* **Material provided**:
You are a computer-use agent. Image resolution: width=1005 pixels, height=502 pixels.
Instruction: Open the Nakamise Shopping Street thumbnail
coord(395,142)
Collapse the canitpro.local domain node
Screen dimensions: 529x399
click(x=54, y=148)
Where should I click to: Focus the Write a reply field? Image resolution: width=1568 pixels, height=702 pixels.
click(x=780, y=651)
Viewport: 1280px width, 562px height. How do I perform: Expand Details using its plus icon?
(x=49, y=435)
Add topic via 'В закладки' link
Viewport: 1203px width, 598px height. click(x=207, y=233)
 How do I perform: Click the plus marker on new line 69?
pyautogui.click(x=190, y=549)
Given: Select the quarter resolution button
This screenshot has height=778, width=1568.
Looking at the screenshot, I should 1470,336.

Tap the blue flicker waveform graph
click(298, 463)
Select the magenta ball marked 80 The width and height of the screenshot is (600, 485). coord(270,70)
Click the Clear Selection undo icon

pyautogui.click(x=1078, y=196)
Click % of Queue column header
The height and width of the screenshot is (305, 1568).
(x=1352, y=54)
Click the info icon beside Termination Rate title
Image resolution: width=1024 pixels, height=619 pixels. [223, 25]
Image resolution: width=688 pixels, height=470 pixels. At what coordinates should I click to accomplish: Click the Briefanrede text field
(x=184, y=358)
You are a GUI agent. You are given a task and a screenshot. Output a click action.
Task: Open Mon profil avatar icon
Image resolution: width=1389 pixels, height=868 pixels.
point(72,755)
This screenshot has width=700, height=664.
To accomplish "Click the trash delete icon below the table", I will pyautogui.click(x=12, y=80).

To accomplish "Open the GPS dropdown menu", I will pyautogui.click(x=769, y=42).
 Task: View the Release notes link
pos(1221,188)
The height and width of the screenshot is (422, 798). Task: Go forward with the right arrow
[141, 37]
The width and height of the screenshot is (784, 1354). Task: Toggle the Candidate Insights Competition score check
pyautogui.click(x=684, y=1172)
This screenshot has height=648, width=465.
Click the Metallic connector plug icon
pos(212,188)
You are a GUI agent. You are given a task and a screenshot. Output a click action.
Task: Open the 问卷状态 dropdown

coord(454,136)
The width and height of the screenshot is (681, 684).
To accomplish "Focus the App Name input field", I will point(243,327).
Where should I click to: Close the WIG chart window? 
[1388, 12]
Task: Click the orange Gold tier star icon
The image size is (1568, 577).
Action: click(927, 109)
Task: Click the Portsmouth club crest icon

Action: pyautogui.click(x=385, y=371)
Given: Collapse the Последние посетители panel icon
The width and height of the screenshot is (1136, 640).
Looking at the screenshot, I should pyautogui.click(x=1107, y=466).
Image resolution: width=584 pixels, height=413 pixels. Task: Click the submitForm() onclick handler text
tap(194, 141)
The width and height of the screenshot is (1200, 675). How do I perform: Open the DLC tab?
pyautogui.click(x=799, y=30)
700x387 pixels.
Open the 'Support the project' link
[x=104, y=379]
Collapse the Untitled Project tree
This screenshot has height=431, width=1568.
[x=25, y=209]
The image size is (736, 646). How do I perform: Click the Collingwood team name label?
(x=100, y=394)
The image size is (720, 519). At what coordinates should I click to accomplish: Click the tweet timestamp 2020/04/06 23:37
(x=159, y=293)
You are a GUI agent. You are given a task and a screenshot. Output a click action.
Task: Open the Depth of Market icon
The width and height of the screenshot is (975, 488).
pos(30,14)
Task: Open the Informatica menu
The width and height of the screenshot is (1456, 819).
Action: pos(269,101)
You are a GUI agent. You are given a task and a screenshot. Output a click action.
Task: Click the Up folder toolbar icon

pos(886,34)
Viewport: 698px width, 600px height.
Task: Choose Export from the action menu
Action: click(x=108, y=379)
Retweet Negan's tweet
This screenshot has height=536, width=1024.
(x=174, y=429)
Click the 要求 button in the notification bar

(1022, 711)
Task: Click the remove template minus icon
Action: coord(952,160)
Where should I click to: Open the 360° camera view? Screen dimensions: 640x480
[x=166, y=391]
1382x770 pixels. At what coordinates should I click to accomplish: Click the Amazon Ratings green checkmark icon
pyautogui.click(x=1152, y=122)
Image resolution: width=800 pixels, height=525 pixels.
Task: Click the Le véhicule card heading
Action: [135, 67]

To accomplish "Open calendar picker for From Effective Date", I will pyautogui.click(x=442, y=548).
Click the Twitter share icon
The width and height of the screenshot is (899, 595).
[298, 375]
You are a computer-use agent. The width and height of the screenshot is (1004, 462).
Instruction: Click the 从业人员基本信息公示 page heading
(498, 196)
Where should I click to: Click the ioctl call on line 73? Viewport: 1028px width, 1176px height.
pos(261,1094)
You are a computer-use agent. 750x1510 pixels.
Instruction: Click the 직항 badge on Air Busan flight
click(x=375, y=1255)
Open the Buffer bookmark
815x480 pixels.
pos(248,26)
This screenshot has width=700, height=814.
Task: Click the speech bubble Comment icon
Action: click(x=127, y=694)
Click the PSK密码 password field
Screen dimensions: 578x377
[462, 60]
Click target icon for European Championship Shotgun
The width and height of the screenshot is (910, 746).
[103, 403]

* **What to work on**: Make a word-for-word transcription of the listing above.

* **Output of the task**:
You are a computer-use agent. Image resolution: width=1005 pixels, height=502 pixels.
Instruction: Open the Nakamise Shopping Street thumbnail
coord(395,142)
Collapse the canitpro.local domain node
Screen dimensions: 529x399
click(x=54, y=148)
Where should I click to: Focus the Write a reply field? Image resolution: width=1568 pixels, height=702 pixels.
click(x=780, y=651)
Viewport: 1280px width, 562px height. How do I perform: Expand Details using its plus icon?
(x=49, y=435)
Add topic via 'В закладки' link
Viewport: 1203px width, 598px height. click(x=207, y=233)
 How do I perform: Click the plus marker on new line 69?
pyautogui.click(x=190, y=549)
Given: Select the quarter resolution button
This screenshot has height=778, width=1568.
Looking at the screenshot, I should 1470,336.

Tap the blue flicker waveform graph
click(298, 463)
Select the magenta ball marked 80 The width and height of the screenshot is (600, 485). coord(270,70)
Click the Clear Selection undo icon

pyautogui.click(x=1078, y=196)
Click % of Queue column header
The height and width of the screenshot is (305, 1568).
(x=1352, y=54)
Click the info icon beside Termination Rate title
Image resolution: width=1024 pixels, height=619 pixels. [223, 25]
Image resolution: width=688 pixels, height=470 pixels. At what coordinates should I click to accomplish: Click the Briefanrede text field
(x=184, y=358)
You are a GUI agent. You are given a task and a screenshot. Output a click action.
Task: Open Mon profil avatar icon
Image resolution: width=1389 pixels, height=868 pixels.
point(72,755)
This screenshot has width=700, height=664.
To accomplish "Click the trash delete icon below the table", I will pyautogui.click(x=12, y=80).

To accomplish "Open the GPS dropdown menu", I will pyautogui.click(x=769, y=42).
 Task: View the Release notes link
pos(1221,188)
The height and width of the screenshot is (422, 798). Task: Go forward with the right arrow
[141, 37]
The width and height of the screenshot is (784, 1354). Task: Toggle the Candidate Insights Competition score check
pyautogui.click(x=684, y=1172)
This screenshot has height=648, width=465.
Click the Metallic connector plug icon
pos(212,188)
You are a GUI agent. You are given a task and a screenshot. Output a click action.
Task: Open the 问卷状态 dropdown

coord(454,136)
The width and height of the screenshot is (681, 684).
To accomplish "Focus the App Name input field", I will point(243,327).
Where should I click to: Close the WIG chart window? 
[1388, 12]
Task: Click the orange Gold tier star icon
The image size is (1568, 577).
Action: click(927, 109)
Task: Click the Portsmouth club crest icon

Action: pyautogui.click(x=385, y=371)
Given: Collapse the Последние посетители panel icon
The width and height of the screenshot is (1136, 640).
Looking at the screenshot, I should pyautogui.click(x=1107, y=466).
Image resolution: width=584 pixels, height=413 pixels. Task: Click the submitForm() onclick handler text
tap(194, 141)
The width and height of the screenshot is (1200, 675). How do I perform: Open the DLC tab?
pyautogui.click(x=799, y=30)
700x387 pixels.
Open the 'Support the project' link
[x=104, y=379]
Collapse the Untitled Project tree
This screenshot has height=431, width=1568.
[x=25, y=209]
The image size is (736, 646). How do I perform: Click the Collingwood team name label?
(x=100, y=394)
The image size is (720, 519). At what coordinates should I click to accomplish: Click the tweet timestamp 2020/04/06 23:37
(x=159, y=293)
You are a GUI agent. You are given a task and a screenshot. Output a click action.
Task: Open the Depth of Market icon
The width and height of the screenshot is (975, 488).
pos(30,14)
Task: Open the Informatica menu
The width and height of the screenshot is (1456, 819).
Action: pos(269,101)
You are a GUI agent. You are given a task and a screenshot. Output a click action.
Task: Click the Up folder toolbar icon

pos(886,34)
Viewport: 698px width, 600px height.
Task: Choose Export from the action menu
Action: click(x=108, y=379)
Retweet Negan's tweet
This screenshot has height=536, width=1024.
(x=174, y=429)
Click the 要求 button in the notification bar

(1022, 711)
Task: Click the remove template minus icon
Action: coord(952,160)
Where should I click to: Open the 360° camera view? Screen dimensions: 640x480
[x=166, y=391]
1382x770 pixels. At what coordinates should I click to accomplish: Click the Amazon Ratings green checkmark icon
pyautogui.click(x=1152, y=122)
Image resolution: width=800 pixels, height=525 pixels.
Task: Click the Le véhicule card heading
Action: [135, 67]

To accomplish "Open calendar picker for From Effective Date", I will pyautogui.click(x=442, y=548).
Click the Twitter share icon
The width and height of the screenshot is (899, 595).
[298, 375]
You are a computer-use agent. The width and height of the screenshot is (1004, 462).
Instruction: Click the 从业人员基本信息公示 page heading
(498, 196)
Where should I click to: Click the ioctl call on line 73? Viewport: 1028px width, 1176px height.
pos(261,1094)
You are a computer-use agent. 750x1510 pixels.
Instruction: Click the 직항 badge on Air Busan flight
click(x=375, y=1255)
Open the Buffer bookmark
815x480 pixels.
pos(248,26)
This screenshot has width=700, height=814.
Task: Click the speech bubble Comment icon
Action: click(x=127, y=694)
Click the PSK密码 password field
Screen dimensions: 578x377
[462, 60]
Click target icon for European Championship Shotgun
The width and height of the screenshot is (910, 746).
[103, 403]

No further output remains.